Si riferisce al caporalato, immagino…
Certamente. La verità è che non possiamo occuparci del caporalato solo quando muoiono sedici persone per la strada e chissà quante altre nelle nostre campagne. Accade ogni anno, ciclicamente. Vittima più, vittima meno. Il caporalato va combattuto adesso, non durante la raccolta del pomodoro. A partire da oggi, non da domani. E il ghetto di Borgo Mezzanone in particolare, con le sue condizioni di vita disumane, è il serbatoio del caporalato.

Quindi basta sgomberare un ghetto oggi per eliminare il caporalato domani?
Serve un’azione condivisa, una collaborazione tra le istituzioni dello Stato. Il caporalato è un fenomeno complesso. Da un lato c’è la filiera della grande distribuzione, che riesce a imporre ai trasformatori prezzi sempre più bassi. Il trasformatore, schiacciato dai prezzi della vendita, schiaccia a sua volta il produttore, il contadino, l’imprenditore agricolo. Il quale, a sua volta, schiaccia il lavoratore comprimendone i diritti fino a ridurlo a lavorare in condizioni che nessun essere umano dovrebbe accettare. Perché accettano? Perché moltissimi di questi lavoratori vivono in condizioni disumane, in antri infernali come quello di Borgo Mezzanone. Queste persone accettano di lavorare pur di avere qualcosa di cui vivere. È un circolo vizioso in cui, alla base, c’è una grande distribuzione che fissa prezzi irrisori proprio perché sa di poter contare su una nutrita schiera di persone disposte a lavorare per pochi euro a giornata. E sono disposte a farlo perché popolano i ghetti come quello della ex Pista.

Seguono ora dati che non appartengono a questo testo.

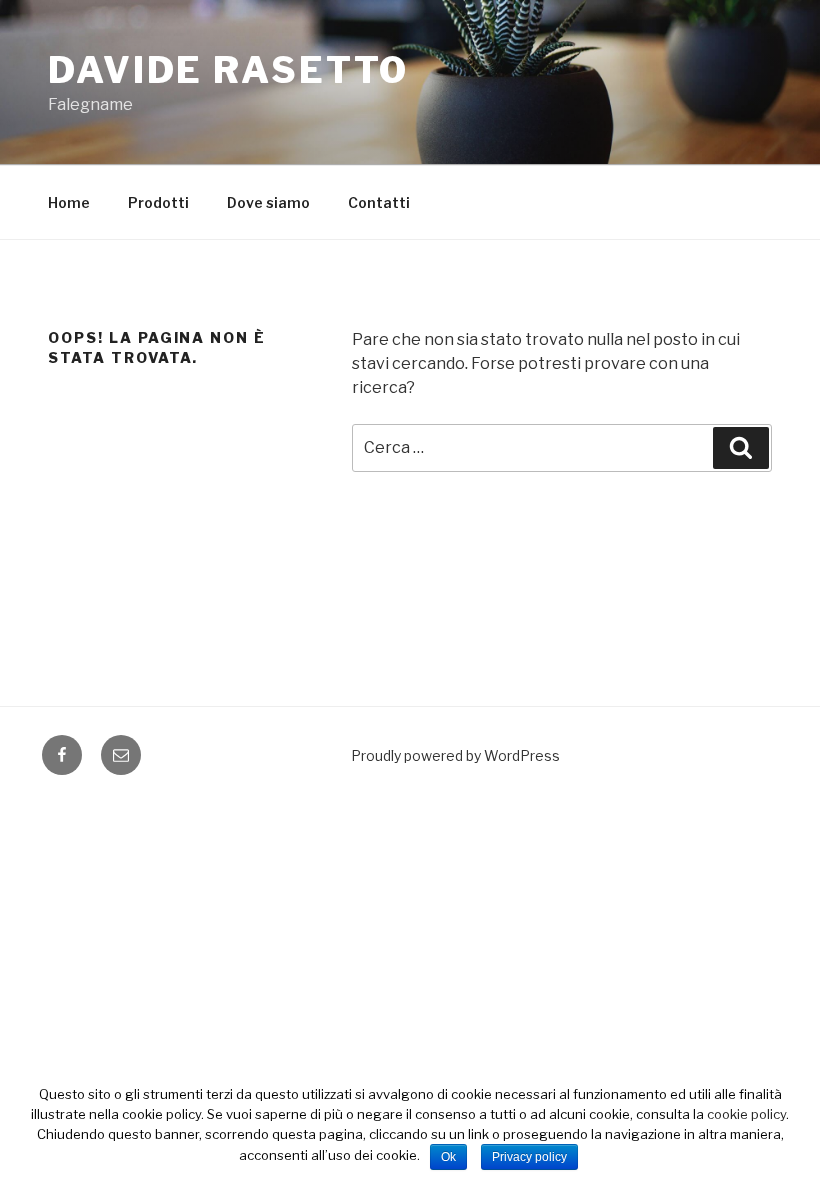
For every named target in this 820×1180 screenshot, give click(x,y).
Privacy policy (529, 1157)
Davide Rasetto (228, 70)
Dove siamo (268, 202)
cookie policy (746, 1114)
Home (69, 202)
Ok (448, 1157)
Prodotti (158, 202)
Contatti (379, 202)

La legge contro il caporalato (legge n. 199 del 2016, ndr), seppur necessaria, ha i suoi limiti. Arrestare il cosiddetto ‘capo nero’, colui il quale trasporta i lavoratori nelle campagne, è necessario ma non sufficiente. Come si arriva a colpire la matrice del problema e, cioè, la grande distribuzione?
Rispetto a ciò che accadeva nel passato, oggi la legge ci consente di aggredire anche le imprese. Il lavoro che stiamo portando avanti come Procura e abbiamo istituito, non a caso, un ‘pool caporalato’ che si occupa specificatamente di queste questioni, è quello di indagare e colpire anche le aziende che sfruttano i lavoratori. La norma, del resto, prevede non solo la punizione dell’intermediario, il cosiddetto ‘caporale’, ma anche dell’imprenditore agricolo che sfrutta il lavoro altrui. Sono previsti anche una serie di indici di sfruttamento. Il problema sta nel riuscire a individuare le imprese che sfruttano da quelle che non lo fanno. O da quelle che, seppur lo fanno, vi sono costrette perché alla base del fenomeno c’è una vera e propria filiera dello sfruttamento. Il sistema delle imprese agricole, oggi, è talmente inquinato che l’impresa sana, quella che vuole rispettare le regole, avrebbe serie difficoltà a restare sul mercato.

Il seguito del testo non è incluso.